II

Из записок

Алексея Монахова

'…В моей жизни немало было моментов, про которые хотелось сказать «…никогда не забуду». Одни из них действительно сохранялись в памяти довольно долго, но со временем выцветали, как рисунок на стене, и в итоге таяли, оставляя по себе лишь смутные контуры. Другие исчезали из памяти почти сразу, не оставляя следа. Третьи же хранятся в сером веществе долгие годы, ничуть не теряя со временем своей яркости и важности. Таких. Намертво впечатанные в память, немного, но именно они составляют немаловажную часть того, что мы сохраняем из нашего прошлого; то, что, собственно и есть это прошлое…

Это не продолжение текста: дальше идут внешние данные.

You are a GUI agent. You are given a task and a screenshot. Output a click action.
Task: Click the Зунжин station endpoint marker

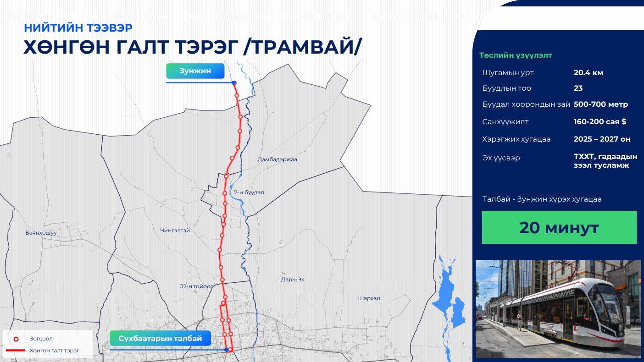(x=233, y=82)
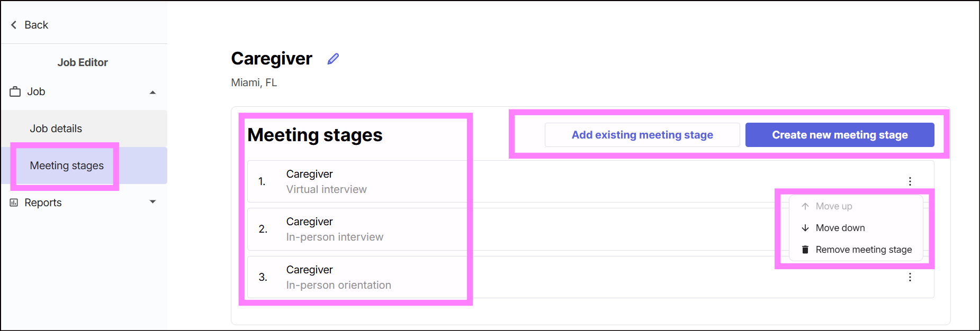Click Add existing meeting stage button
This screenshot has height=331, width=980.
click(642, 135)
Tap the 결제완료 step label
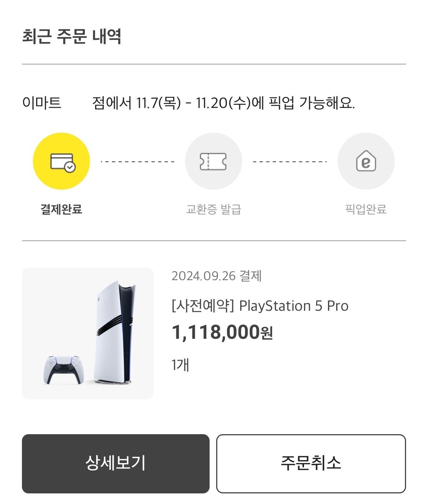Viewport: 428px width, 504px height. [61, 209]
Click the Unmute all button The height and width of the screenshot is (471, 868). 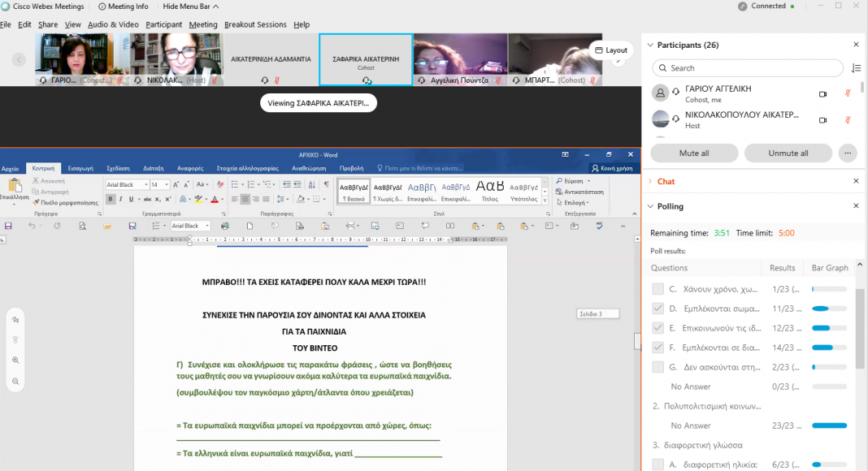point(788,153)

Одним из таких и станет, безусловно, момент, когда вспыхнула над люком главного шлюза «Лагранжа» зелёная лампа, сигнализирующая, что атмосфера в камере пригодна для дыхания, как чавкнули пневмозатворы, как неторопливо отползла в сторону овальная бронированная створка. Я с трудом удержался, чтобы не кинуться к растущей щели, не заглянуть в неё, не заорать: «Юль, ты здесь? Это я, Лёшка, я, я!..», да этого и нен потребовалось — она сама протиснулась с полуоткрывшийся проём и кинулась мне на шею — как была, в оранжевом «Скворце» с большими синими цифрами «11» и нашивкой «ЗАРЯ» на груди, отшвырнув в сторону шлем и глухо брякнув о палубу выроненным чемоданчиком жизнеобеспечения. Вокруг нас толпились люди — кто в корабельных «Скворцах», кто в «лагранжевских» комбинезонах; раздавались гулкие хлопки по спинам и плечам, кто-то обнимался и целовался, кто-то жал руки и повторяли «Наконец-то!» «Всё-таки успели!» и «А мы уж вас заждались!» — а мы вдвоём замерли посреди этого столпотворения обнявшись, и я ощущал её мокрую щёку кожей своей шеи, куда Юлька уткнулась, неловко закинув мне на плечи руки в неудобных рукавах геромокостюма.

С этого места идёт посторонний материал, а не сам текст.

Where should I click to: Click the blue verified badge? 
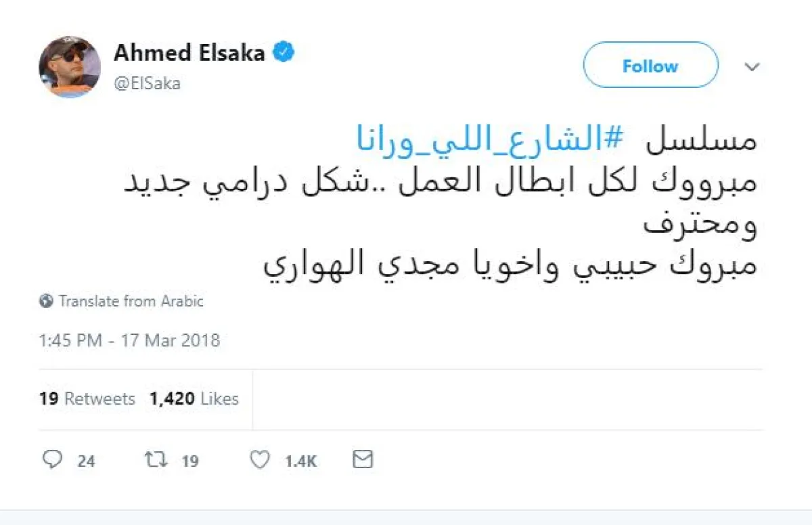click(284, 53)
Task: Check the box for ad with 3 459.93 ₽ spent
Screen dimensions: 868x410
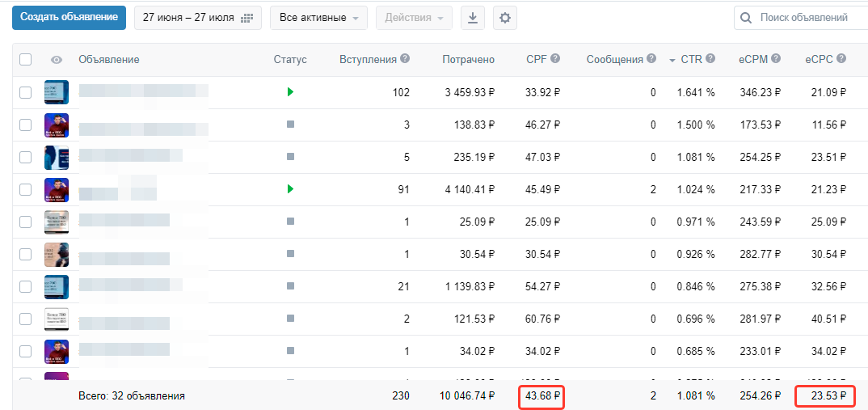Action: point(26,92)
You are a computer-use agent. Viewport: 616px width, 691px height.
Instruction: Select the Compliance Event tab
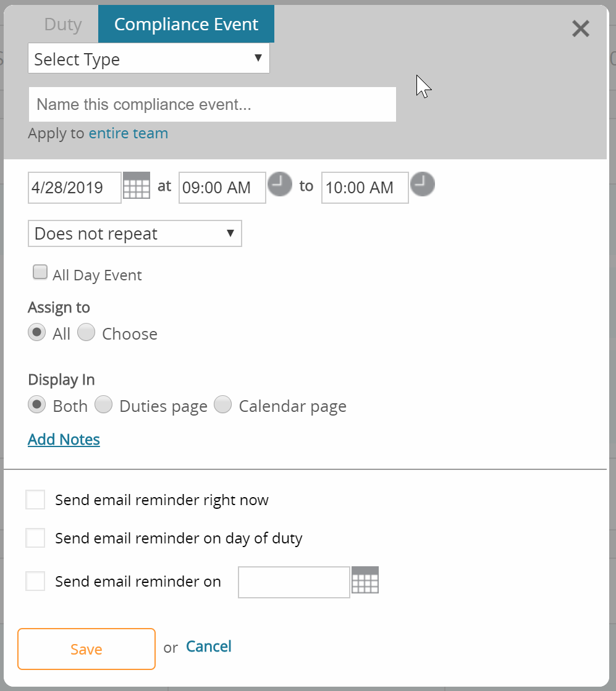click(186, 24)
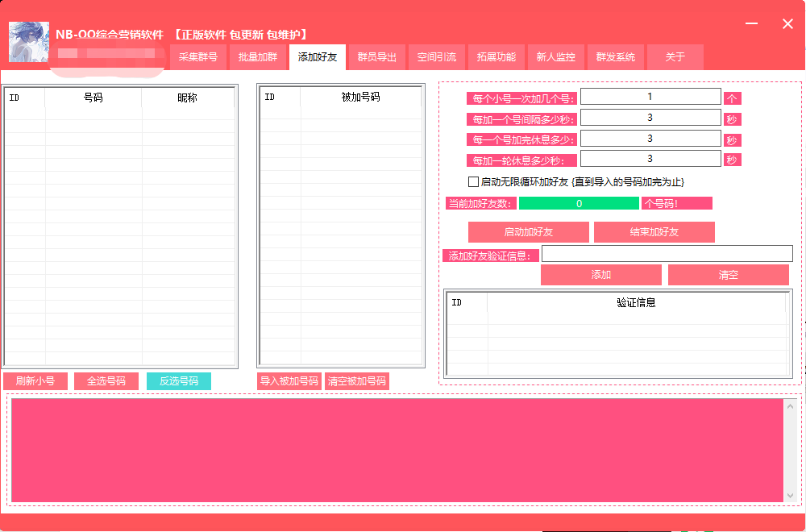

Наверное, мы и ушли из шлюзовой камеры последними, когда остальные уже рассосались по станции — кого растащили по каютам восторженные «аборигены», всё ещё не до конца поверившие в своё спасение, кто, как например, капитан «Зари» Волынов отправились делать официальные визиты. Мы же, не разжимая рук прошли по кольцевому коридору и скрылись в моей каюте. Мелькнула мимолётная мысль, что надо будет вернуться и забрать из шлюзовой камеры Юлькины чемоданчик и шлем, оставленные там в нарушение всех и всяческих инструкций — да так и пропала, растворилась в захлестнувших нас эмоциях.

На церемонию встречи отведено было не больше получаса; потом Леонов по ожившей внутренней трансляции предложил всем заинтересованным собраться в столовой. Как нам не хотелось отрываться друг от друга — вы, надо полагать, способны догадаться и сами. Но ничего не поделаешь: служебные обязанности звали нас обоих. Так что, наскоро приведя себя в порядок, мы покинули каюту и направились влево по коридору, куда уже торопились маленькими группками, а то и парочками, остальные участники события. Перед самой столовой мы нос к носу столкнулись с Середой, Олей Молодых и Володькой Зурловым, которых сопровождал Дима. Последовали объятия, поцелуи, похлопывания по разным частям тела. Зурлов кротко заметил, что всё понимает -гордости космодесантного отделения «внеземельного» факультета МАИ, конечно, было не до того, чтобы поздороваться со старыми друзьями. Но он, как будущий его коллега и нынешний однокашник по упомянутому факультету готов войти в положение и не выдвигать вполне обоснованных в подобной возмутительной ситуации претензий. Оля зашипела на Зурлова: «Отстань, Вовка, с шуточками своими дурацкими, не видишь, им не до нас!..» Я собрался возразить, что как раз очень даже до них, но тут запульсировал ревун общего оповещения, и мы, увлекаемые людским потоком, перешагнули высокий комингс и оказались, наконец, в столовой…'


Новый, модифицированный буксировщик (таких на «Заре» было два) отличался от своего предшественника значительно увеличенным ресурсом системы жизнеобеспечения, наличием дополнительных топливных баков и, прежде всего, сильно доработанной силовой установкой. Она была сконструирована по модульному принципу — при необходимости можно было снять маршевый движок и заменить его на более мощный, позволяющий совершать автономные полёты на дальность до десяти-пятнадцати тысяч километров. И даже самостоятельно садиться и взлетать с поверхности достаточно крупных небесных тел — например, спутников Сатурна Ио и Япета, Ганимеда и Каллисто, галилеевых спутников Юпитера, или хоть той же Луны.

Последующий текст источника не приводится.